Novel Chemical Ligands to Ebola Virus and Marburg Virus Nucleoproteins Identified by Combining Affinity Mass Spectrometry and Metabolomics Approaches

Abstract

The nucleoprotein (NP) of Ebola virus (EBOV) and Marburg virus (MARV) is an essential component of the viral ribonucleoprotein complex and significantly impacts replication and transcription of the viral RNA genome. Although NP is regarded as a promising antiviral druggable target, no chemical ligands have been reported to interact with EBOV NP or MARV NP. We identified two compounds from a traditional Chinese medicine Gancao (licorice root) that can bind both NPs by combining affinity mass spectrometry and metabolomics approaches. These two ligands, 18β-glycyrrhetinic acid and licochalcone A, were verified by defined compound mixture screens and further characterized with individual ligand binding assays. Accompanying biophysical analyses demonstrate that binding of 18β-glycyrrhetinic acid to EBOV NP significantly reduces protein thermal stability, induces formation of large NP oligomers, and disrupts the critical association of viral ssRNA with NP complexes whereas the compound showed no such activity on MARV NP. Our study has revealed the substantial potential of new analytical techniques in ligand discovery from natural herb resources. In addition, identification of a chemical ligand that influences the oligomeric state and RNA-binding function of EBOV NP sheds new light on antiviral drug development.

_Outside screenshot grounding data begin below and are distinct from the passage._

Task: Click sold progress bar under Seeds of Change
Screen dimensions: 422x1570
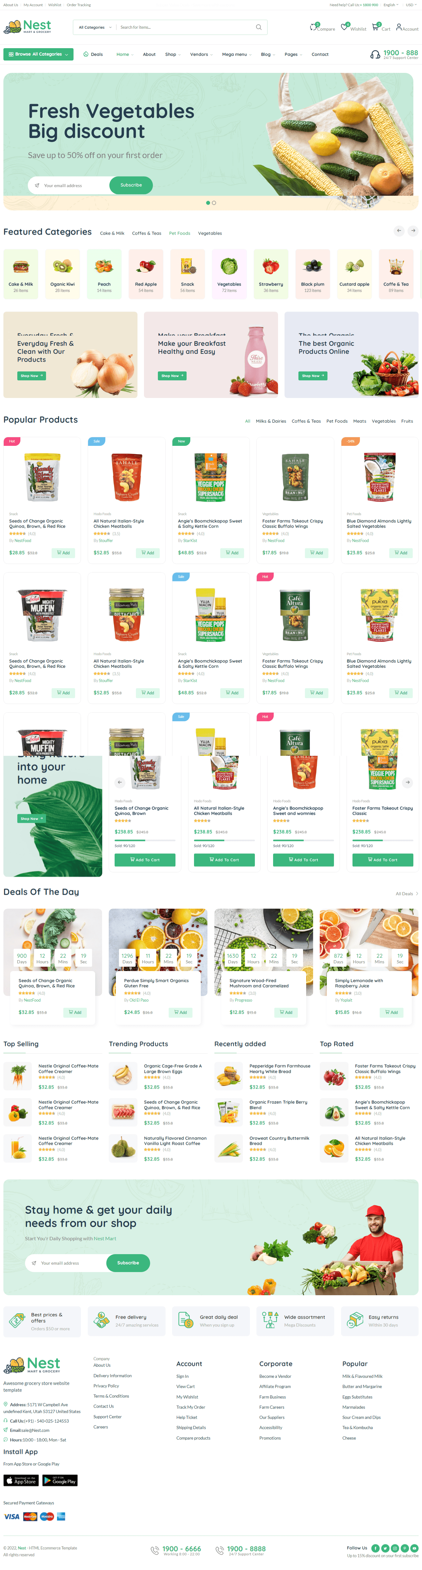Action: (145, 840)
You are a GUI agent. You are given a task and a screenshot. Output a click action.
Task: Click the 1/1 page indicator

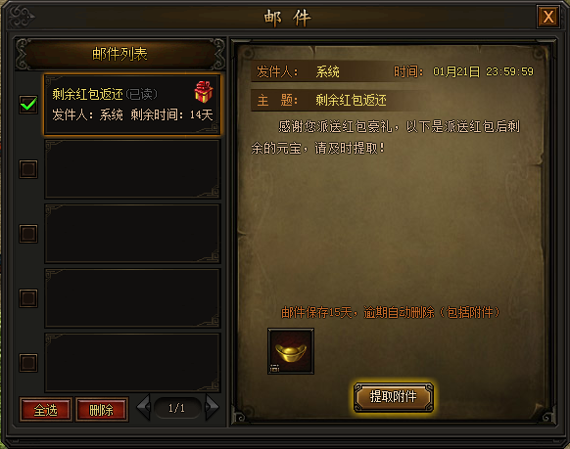[x=177, y=408]
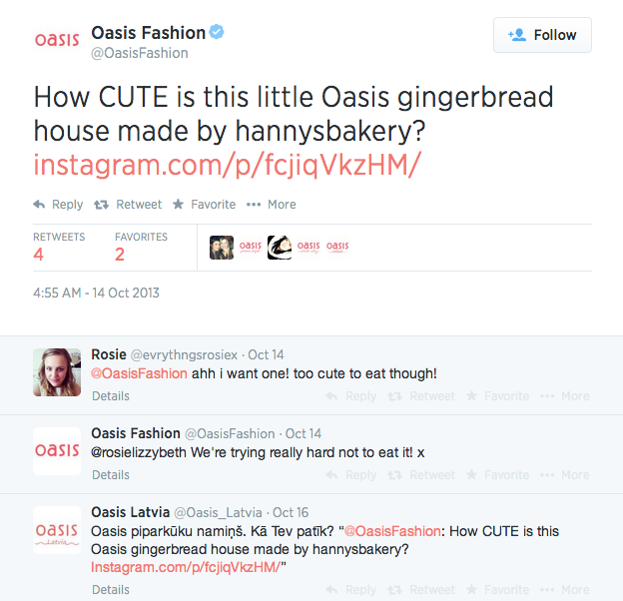Open Rosie's profile picture
Viewport: 623px width, 601px height.
click(x=57, y=372)
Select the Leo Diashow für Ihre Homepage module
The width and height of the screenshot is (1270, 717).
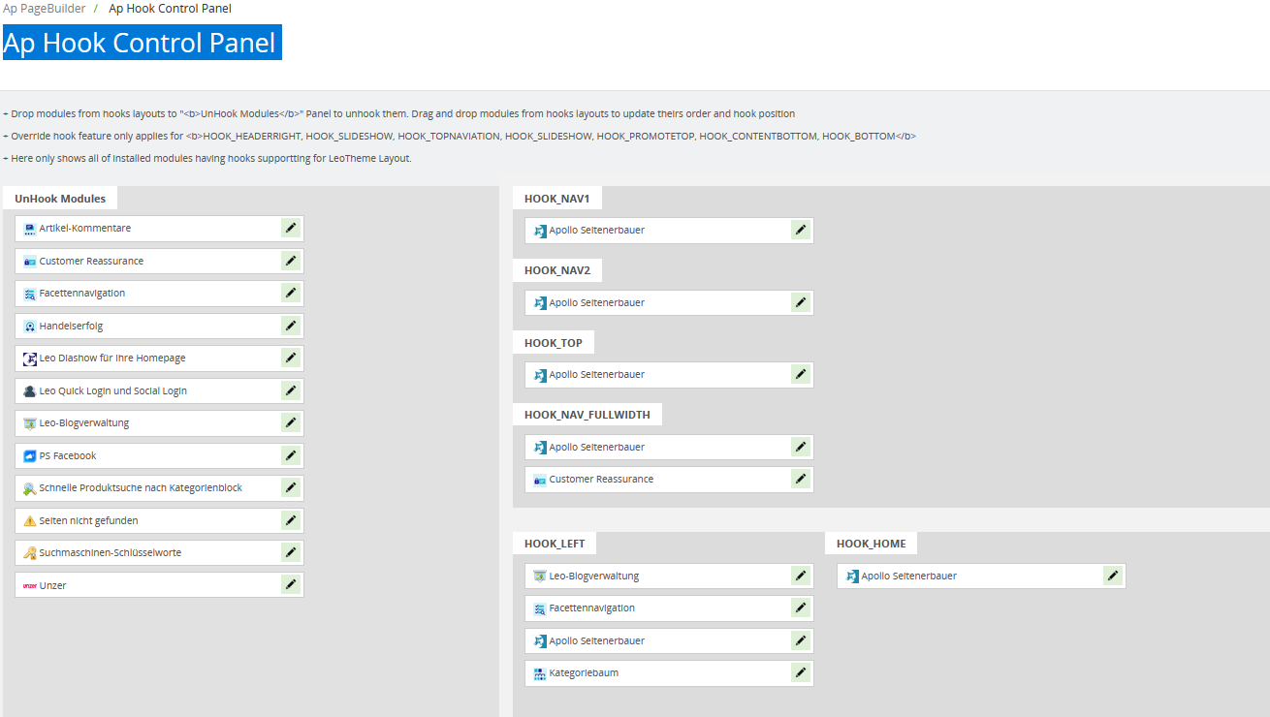(112, 359)
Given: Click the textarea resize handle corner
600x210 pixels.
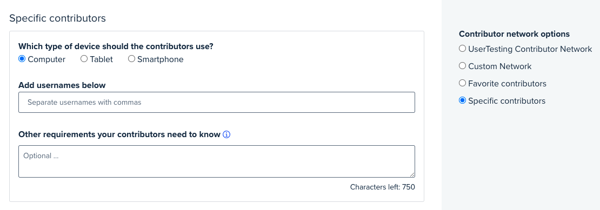Looking at the screenshot, I should click(x=412, y=174).
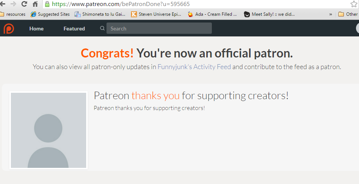Open Suggested Sites bookmark
The width and height of the screenshot is (359, 184).
(x=50, y=14)
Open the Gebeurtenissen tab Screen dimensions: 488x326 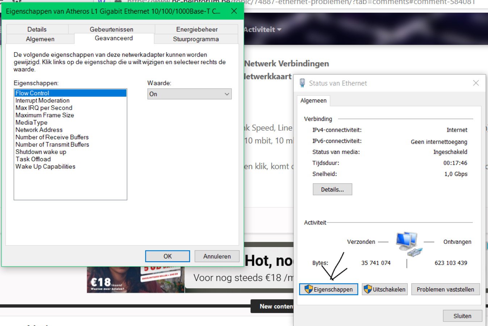point(112,29)
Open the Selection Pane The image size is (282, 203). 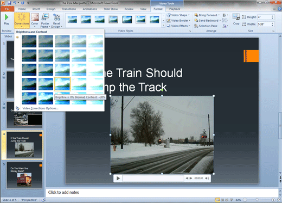[206, 26]
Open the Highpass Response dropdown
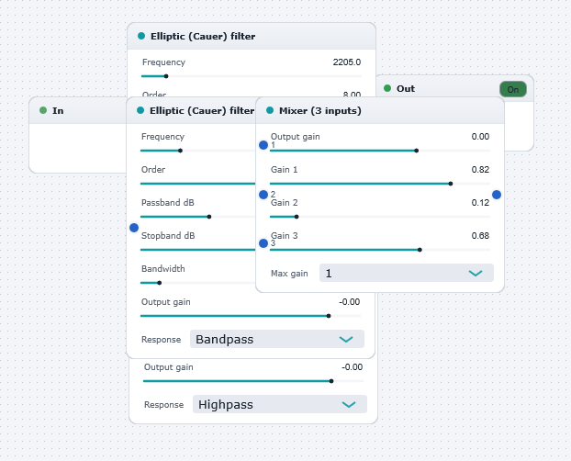Screen dimensions: 571x461 (280, 404)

Figure 1. Identification of chemical ligands bound to Ebola virus and Marburg virus NPs from Chinese licorice.

(A) The workflow of combining affinity MS and metabolomics approaches for ligand discovery towards NPs. (B) OPLS-DA score plots of the crude extracts, the NP incubation samples and the control samples show clear separation of three groups in the data sets of EBOV NP (left) and MARV NP (right). (C) VIP and S/N plots of features detected in the protein incubation sample and control from the EBOV NP experiment (left) and MARV NP experiment (right). Each grey symbol represents a feature detected in four independent replicates (RSD of S/N ratios across replicates < 30%). Each feature also matches its accurate mass with the Chinese licorice compound database. Red symbols annotate two putative ligands bound to NPs (GC7 and GC13). Blue symbols annotate the rest of 11 constituents in Chinese licorice that do not bind NPs. All color-coded compounds are identified by HRMS and MSMS analysis according to reference standards.

Figure 2. Structural elucidation of GC7 (A) and GC13 (B) by MS and MSMS analysis.

The proposed fragmentation pathway is shown below mass spectra.

Figure 3. Validation of NP ligands in compound mixture screens.

(A) LC-HRMS chromatograms of the protein incubation sample and the control from the EBOV NP experiment (upper) and MARV NP experiment (lower). The NP protein was incubated with a mixture of 14 pure compounds known to be licorice constituents and then ligands were identified by affinity MS analysis. (B) S/N ratios of specific compounds from the mixture screen experiment. Note that GC2/GC12 and GC7/GC10 show identical S/N ratios as they are isomeric pairs that cannot be distinguished under the LC condition. GC7/GC10 and GC13 with S/N > 2 are considered ligands to both NPs.

Figure 4. Potential interaction of new ligands with the RNA-binding groove of Ebola virus NP.

(A) The crystal structure of EBOV NP_core containing the N-lobe (in blue) and C-lobe (in brown). The RNA-binding pocket surrounded by several residues is marked by a circle and enlarged in the side stereoview. (B) Primary sequence alignment of members of the filoviridae family. Residues in the RNA-binding groove are indicated by yellow arrows. Docking model of GC7 (C) and GC13 (D) interacting with the RNA-binding groove of EBOV NP.

Figure 5. K160 is engaged in ligand binding and shift of NP oligomeric state.

(A) Binding efficiency of GC7 or GC13 to a specific EBOV NP mutant normalized to ligand binding to wild-type NP (defined as 100%) measured by affinity MS. Error bars represent SD from independent experiments in triplicate. (B) SEC chromatograms of wild-type EBOV NP alone or incubated with a specific ligand. (C) SEC chromatograms of EBOV NP K160A mutant alone or incubated with a specific ligand.

Figure 6. GC7 disrupts ssRNA association with oligomeric EBOV NP complexes.

(A) Measurement of ssRNA binding to oligomeric EBOV NP 36–450 at increasing concentrations by fluorescence anisotropy. (B) Competitive binding between GC7 and fluorophore-labeled ssRNA to oligomeric EBOV NP 36–450. IC₅₀ is derived at the concentration of GC7 that inhibits ssRNA binding to NP oligomers by 50%. Error bars represent SD from independent experiments in triplicate.